I am naturally a bit cynical of the 'live-in-the-moment' crew, who are usually wealthy enough to be able to sit in quiet contemplation of their navels all day, safe in the knowledge that they are earning enough interest in their bank accounts with each breath they take. The staff will be paid, and they will never have to worry about where their next meal is coming from - live in the moment! Or are atop the pyramid of some 'movement' with an ample supply of adherents to ensure their life is comfortable enough - live in the moment (after you have recruited enough new members, please)! Another aspect of 'living in the moment' that can be extremely unhealthy is when it becomes shorthand for throwing your hands in the air and running away from whatever in life is too difficult to deal with. "I'm going to live in the moment and become a full time content creator - I have so much creativity to give! Check my insta and business email - follow me on Twitch. Like and subscribe.... like and subscribe... what do you mean you are going to evict me? What aren't I raking it in? LiVe In ThE MoMeNt! Bezos save me!!!" As a wizened, old twitch streamer, it's a journey I have seen repeated many, many times.

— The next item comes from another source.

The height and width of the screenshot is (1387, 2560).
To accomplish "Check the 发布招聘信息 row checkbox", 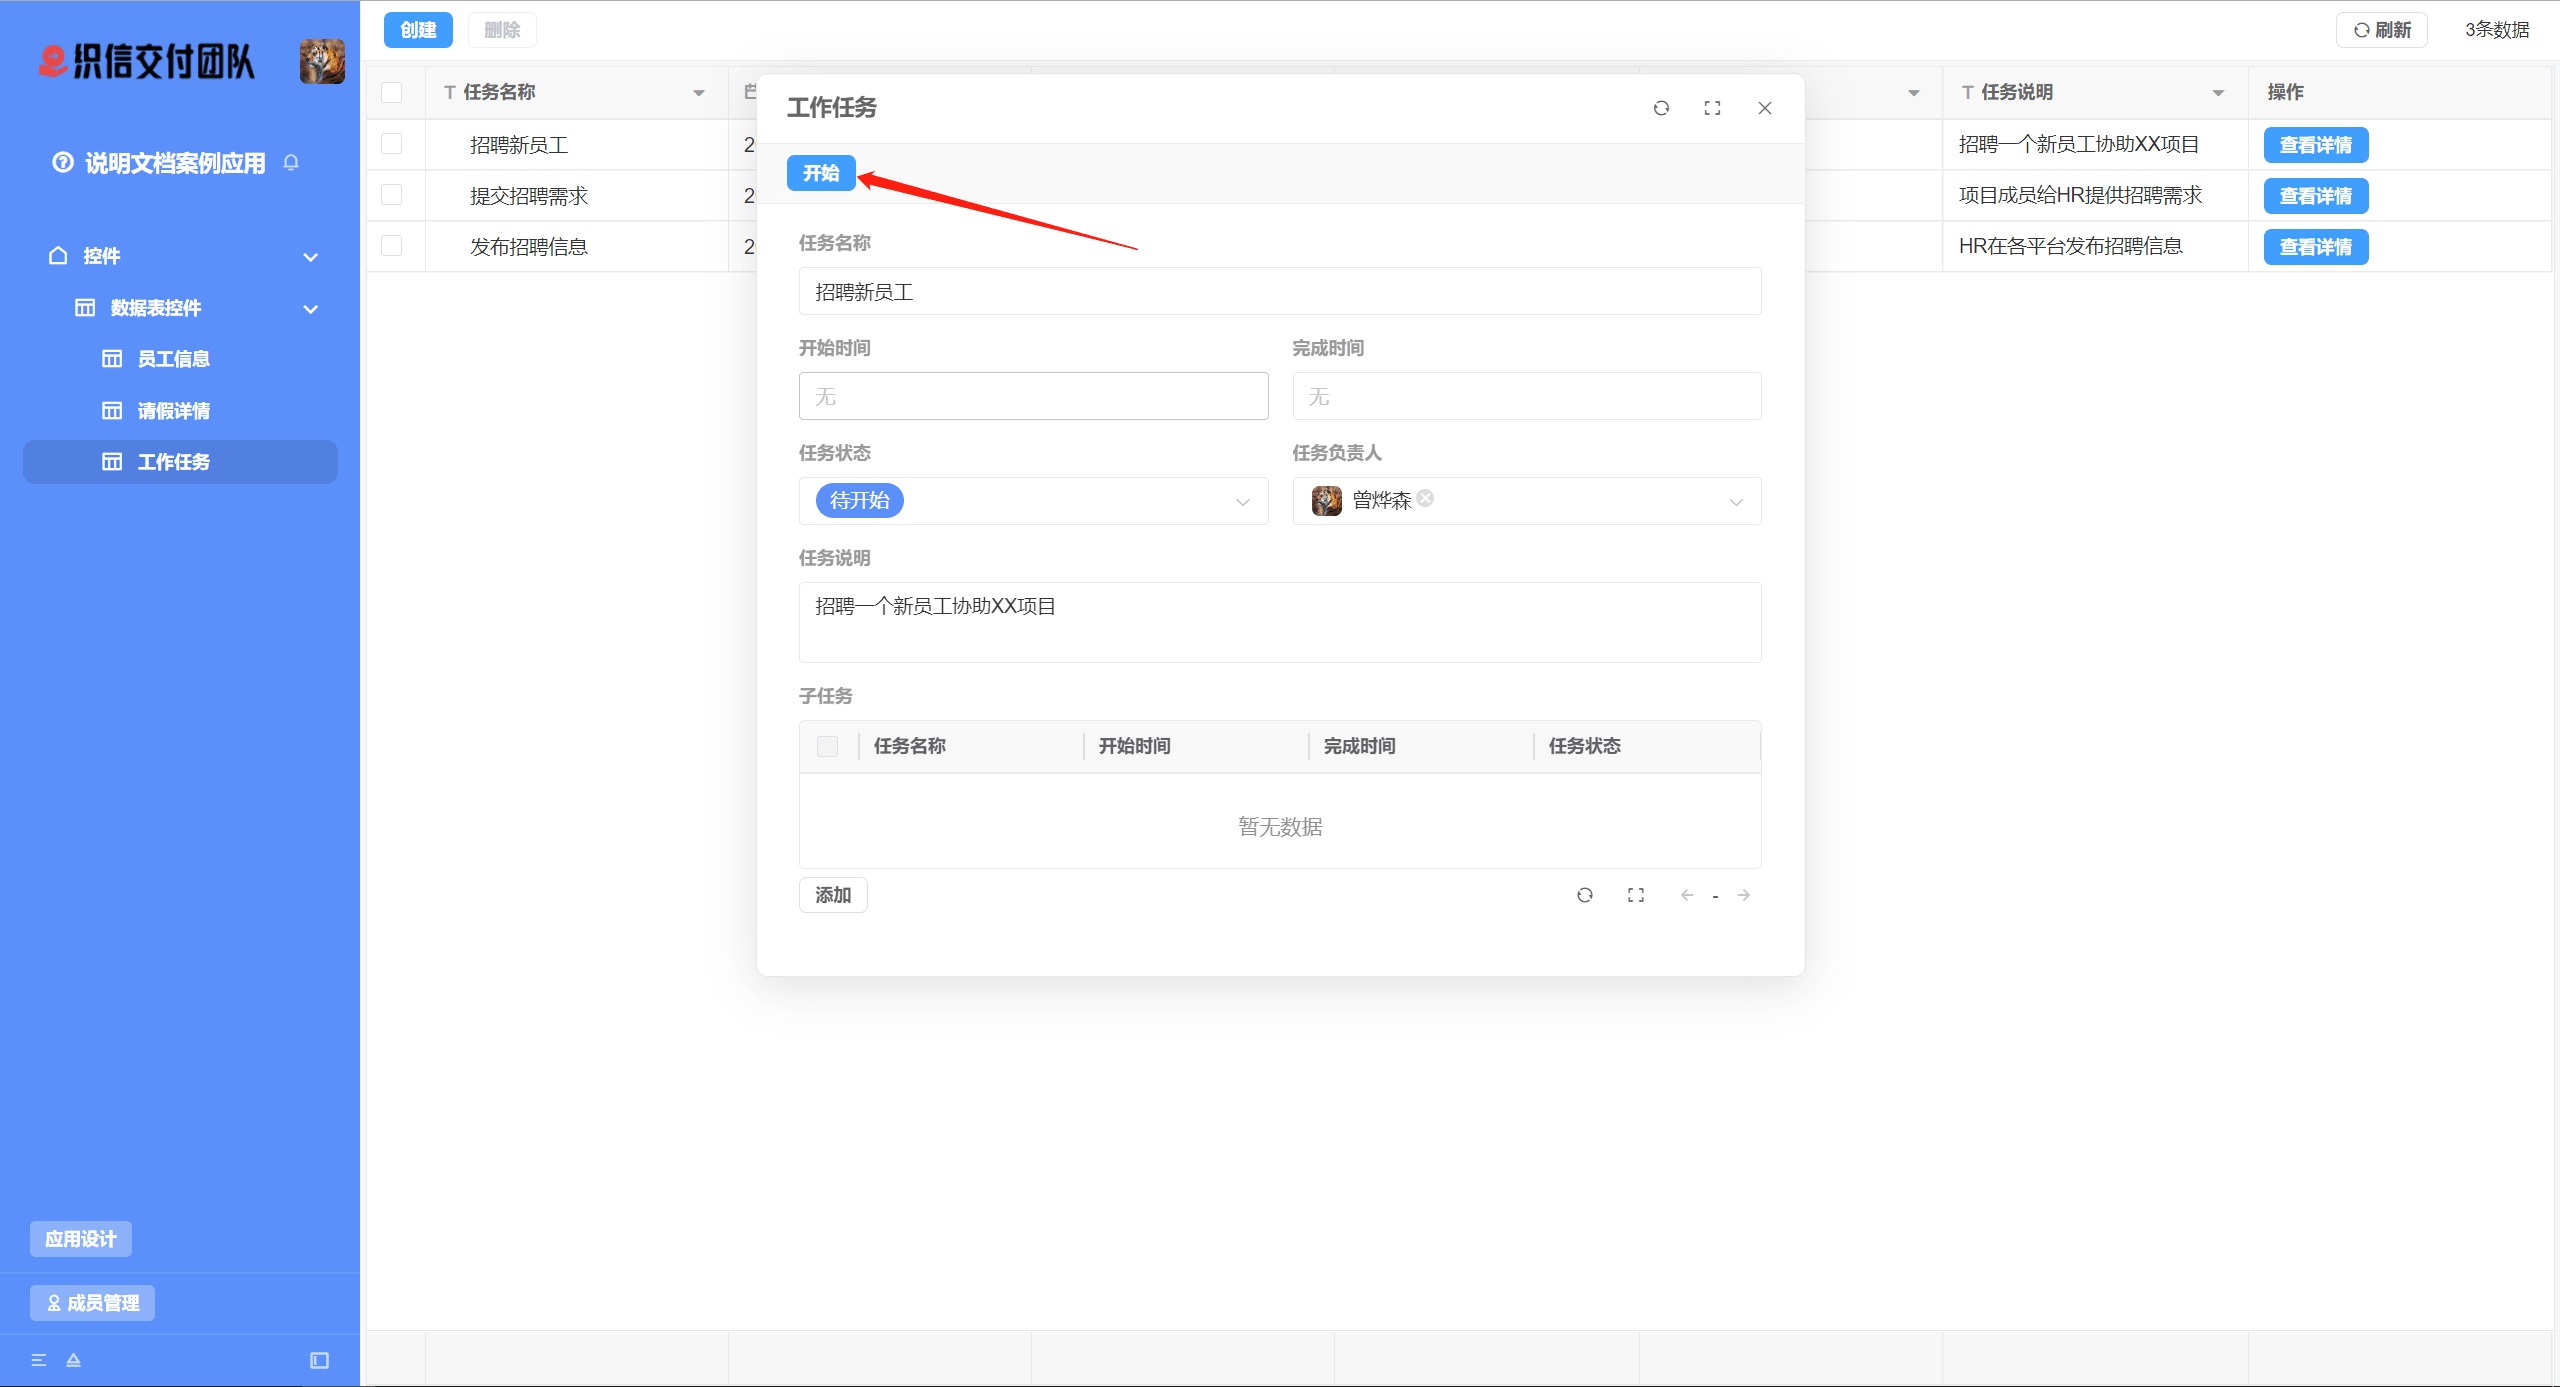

I've witnessed it in the more traditional work places, as people leave for more 'worthy' jobs and then boomerang back when they can't sustain their previously comfortable lifestyle. Some of that may be because of the stressful times most of us are living in, and it's interesting to see more careful examination of universal income to ensure everyone has a base-level of existence and greater freedom to choose how and when to work. Movements like that will become increasingly urgent with the arrival of AI which isn't going to create any meaningful (or even frivolous) jobs to replace the tasks it takes over. The arrival of the motor car might have eventually killed off the coach builder and wheel-rights as professions, but it replaced it created mechanics CAD designers. AI won't do that, and the basic assumptions on which capitalism is built look to be on the shakiest ground since the inception of the industrial revolution. But that's another blog altogether!

Two white Alpacas staring at eh camera with woods in the distant background

In defence of bucket-lists, I do think they have a place in our lives but as with anything, their true usefulness lies somewhere in between the two extremes I have highlighted so far. Our information age loves to highlight the extreme successes and failures associated with living in the moment, but if you employ it in a realistic manner, the approach really can be helpful. Having things targeted that you want to achieve in a week, month or year can help get over that inertia and force you to take steps along the path to whatever your goal is. If those steps show it's not possible how you imagined it, be willing to adjust your goal and not see that as a failure. If you combine this with a general life approach of not being a dick and doing no harm, it's going to have a positive impact on you and the world you live in. That might sound astoundingly obvious to you, dear reader, but one glance at the news or a quick scan of social media will show you screeds of articles and posts that point to the number of people who seem to miss this point. Unless being a vacuous, narcissistic wrecking ball is on their bucket-list, of course.